Source extract: Begin
Thanks for being a badly needed voice of consent and respect in this community. Do you know if there is a place, a home or charity or the like, for broken, abused bottoms? I have a friend who got caught up with one of these "my property" assholes who finally kicked him out, HIV+ and wounded to the soul. I'm enraged by some of what's here. Sick of homophobia as a kink.
Thanks’ for the compliment, I’ve always, often in difficult circumstances, done what I can to make a positive difference, no matter how small that difference may be.
Like you I can’t abide; homophobe’s, discrimination, and predator’s, in any guise. But when discrimination is used by predatory abusers, to fuel their sexual gratification, I find it doubly abhorrent.
Where your friend is, or how his experience measures-up on a scale of abuse is not totally clear. What is clear to me, even in todays polarising world, in many areas, there’s more understanding of sexual differences, and the problems that can be caused by some of the choices we are in danger of making through; being deceived, naivety, ignorance, or insecurity. Help is out there, but we have to lift our heads and look for it. Often help’s not too far away. In every major city there are gay support groups, therapists, and organisations that are willing to help on a multitude of levels.
One point I frequently make is that, the problems we experience, what ever they are, are human problems, problems that any of us can experience, regardless of our sexual preference’s.
My personal experience has been that, focusing specifically on gay support can narrow ones outlook when we need help. At a time of great personal crisis, when everything I loved, and cared about was cruelly snatched from me, it was; caring, empathetic, human’s, of every social/sexual difference who made a positive difference. It was not only gay friend’s I turned to.
Regardless of what my problems may have been, being open and honest with myself, enabled me to find the right help. That help often came from the most unexpected quarters, those who had least to give, frequently gave most. Those without an agenda, where the most empathetic… “Seek and you shall fine,” is so true.
Another strategy for me has be to use my negative experience’s, to make a positive difference for the benefit of other’s. This has had the double benefit of helping me too.
I struggled coming-out as gay. When finally I did, in my early 30’s, it was through a bogus helpline. The guy running it was using the helpline for is own selfish sexual need’s. He was a true predator. I fitted his bill of fare, was used sexually, and promptly discarded. Within a year of that experience I had created what became the biggest regional gay switchboard in the UK. We hosted the first regional HIV conference in the UK. Started gay night’s in local pub’s, arranged after hours shopping for transvestites. The whole thing just snowballed, to a point it no longer needed me, and I moved on, a much stronger, more rounded, open, out gay man - proud of what I’d achieved.
Source extract: End
» Problem 1: In the forum exchange, what event was the regional gay switchboard the first to host in the UK?
» Problem 2: Carry the forum exchange forward from the point where it ends.
The entries that follow have no connection to the forum exchange.
Extracted material: Begin
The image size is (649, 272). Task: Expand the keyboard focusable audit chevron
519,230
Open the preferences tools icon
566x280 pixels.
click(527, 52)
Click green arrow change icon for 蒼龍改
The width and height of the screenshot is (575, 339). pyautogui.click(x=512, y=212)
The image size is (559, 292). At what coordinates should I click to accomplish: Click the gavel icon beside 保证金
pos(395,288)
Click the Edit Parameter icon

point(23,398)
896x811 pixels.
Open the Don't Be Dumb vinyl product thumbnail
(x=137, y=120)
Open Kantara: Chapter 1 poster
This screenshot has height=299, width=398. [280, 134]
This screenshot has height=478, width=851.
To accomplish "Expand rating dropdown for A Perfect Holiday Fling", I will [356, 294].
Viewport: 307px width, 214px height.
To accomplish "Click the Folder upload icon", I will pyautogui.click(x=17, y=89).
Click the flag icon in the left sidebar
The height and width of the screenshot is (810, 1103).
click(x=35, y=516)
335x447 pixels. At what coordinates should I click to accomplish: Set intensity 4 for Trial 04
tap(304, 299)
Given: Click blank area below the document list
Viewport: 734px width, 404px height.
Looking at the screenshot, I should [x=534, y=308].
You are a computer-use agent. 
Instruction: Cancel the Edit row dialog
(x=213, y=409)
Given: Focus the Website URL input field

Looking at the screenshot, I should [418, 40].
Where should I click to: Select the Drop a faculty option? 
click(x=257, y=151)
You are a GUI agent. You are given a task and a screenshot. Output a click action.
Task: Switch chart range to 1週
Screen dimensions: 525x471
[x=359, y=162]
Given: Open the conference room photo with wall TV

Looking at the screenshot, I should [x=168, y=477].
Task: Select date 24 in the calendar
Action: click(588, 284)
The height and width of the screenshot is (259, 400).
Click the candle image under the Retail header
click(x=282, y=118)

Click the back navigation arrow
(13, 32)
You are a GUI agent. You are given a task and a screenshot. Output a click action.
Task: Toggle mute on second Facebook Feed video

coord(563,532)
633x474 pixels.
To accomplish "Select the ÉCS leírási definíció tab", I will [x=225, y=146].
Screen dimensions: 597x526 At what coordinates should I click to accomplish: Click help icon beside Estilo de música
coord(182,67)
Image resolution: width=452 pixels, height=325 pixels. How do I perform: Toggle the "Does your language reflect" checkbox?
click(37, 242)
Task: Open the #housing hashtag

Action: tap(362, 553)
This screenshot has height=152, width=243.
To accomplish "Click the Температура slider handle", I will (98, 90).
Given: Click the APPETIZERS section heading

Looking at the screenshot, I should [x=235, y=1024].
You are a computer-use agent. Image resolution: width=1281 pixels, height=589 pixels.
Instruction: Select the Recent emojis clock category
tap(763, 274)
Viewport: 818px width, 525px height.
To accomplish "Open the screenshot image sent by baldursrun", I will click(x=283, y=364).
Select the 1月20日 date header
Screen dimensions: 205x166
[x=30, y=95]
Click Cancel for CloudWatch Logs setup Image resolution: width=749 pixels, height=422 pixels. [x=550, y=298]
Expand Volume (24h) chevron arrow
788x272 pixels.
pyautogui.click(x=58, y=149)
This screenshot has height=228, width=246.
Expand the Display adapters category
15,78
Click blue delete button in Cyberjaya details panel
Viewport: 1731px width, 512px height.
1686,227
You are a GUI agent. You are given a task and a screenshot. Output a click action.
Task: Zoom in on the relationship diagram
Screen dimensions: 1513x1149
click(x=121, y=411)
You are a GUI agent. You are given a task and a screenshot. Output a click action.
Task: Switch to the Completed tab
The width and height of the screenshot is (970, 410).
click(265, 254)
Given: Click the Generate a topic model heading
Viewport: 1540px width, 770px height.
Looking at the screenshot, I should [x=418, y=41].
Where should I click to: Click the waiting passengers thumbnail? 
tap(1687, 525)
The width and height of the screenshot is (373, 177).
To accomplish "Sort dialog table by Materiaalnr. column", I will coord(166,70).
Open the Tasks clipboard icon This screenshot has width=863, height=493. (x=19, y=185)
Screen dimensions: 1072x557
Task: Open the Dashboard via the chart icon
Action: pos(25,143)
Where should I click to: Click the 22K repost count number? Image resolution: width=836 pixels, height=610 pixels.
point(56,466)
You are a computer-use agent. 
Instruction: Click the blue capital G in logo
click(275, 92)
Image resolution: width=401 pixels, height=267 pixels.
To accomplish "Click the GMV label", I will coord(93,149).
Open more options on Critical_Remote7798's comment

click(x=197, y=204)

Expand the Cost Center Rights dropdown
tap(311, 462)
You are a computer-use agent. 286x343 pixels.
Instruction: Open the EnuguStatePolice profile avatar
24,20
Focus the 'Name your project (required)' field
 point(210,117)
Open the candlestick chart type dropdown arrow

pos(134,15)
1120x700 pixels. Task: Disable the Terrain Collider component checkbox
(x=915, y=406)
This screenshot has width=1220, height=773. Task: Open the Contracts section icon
Extracted material: End
» Answer 1: The first regional HIV conference in the UK.

» Answer 2:
I then fell in love and within weeks, we found-out my lover was HIV positive, and I was not, and in 1985 that meant he would die, and he did, in my arms. I could have curled up and died too, I wanted to. Instead I engaged with very programe I could, to further the knowledge of HIV transition, and created a course of what became known for it’s; “HIV Sex Intervention Techniques” (basically talking to guys in their language, about their choices, when their balls were talking, and not their brain).
When I was suicidal, I trained to become a “Samaritan,” to help others who were feeling as I had done…
I don’t know what your friends experience was, and I don’t want to down play it, but it’s all too easy when we experience a setback to see ourselves as victims. Indeed there are times when that may be true, but it’s also true, that; “Experience is not what happens to a man; experience is what a man does with what happens to him.”
Simply being a friend, helping your friend to see that not all men are predators, or sexual abuser’s. Getting him to see, if, in some way, he was complicit in what happened to him. Helping him find the positive in his experience, will not only help him grow, it may help others grow too.
Perhaps in being the friend you would want to have helping you in difficult times, you could do your bit to help your friend identify what he really need’s, and where to find that, and how to grow beyond his experience?
And in doing that, in being the kind of friend who helps others find their way, might your friend, might not you, might not we all grow also, to help others?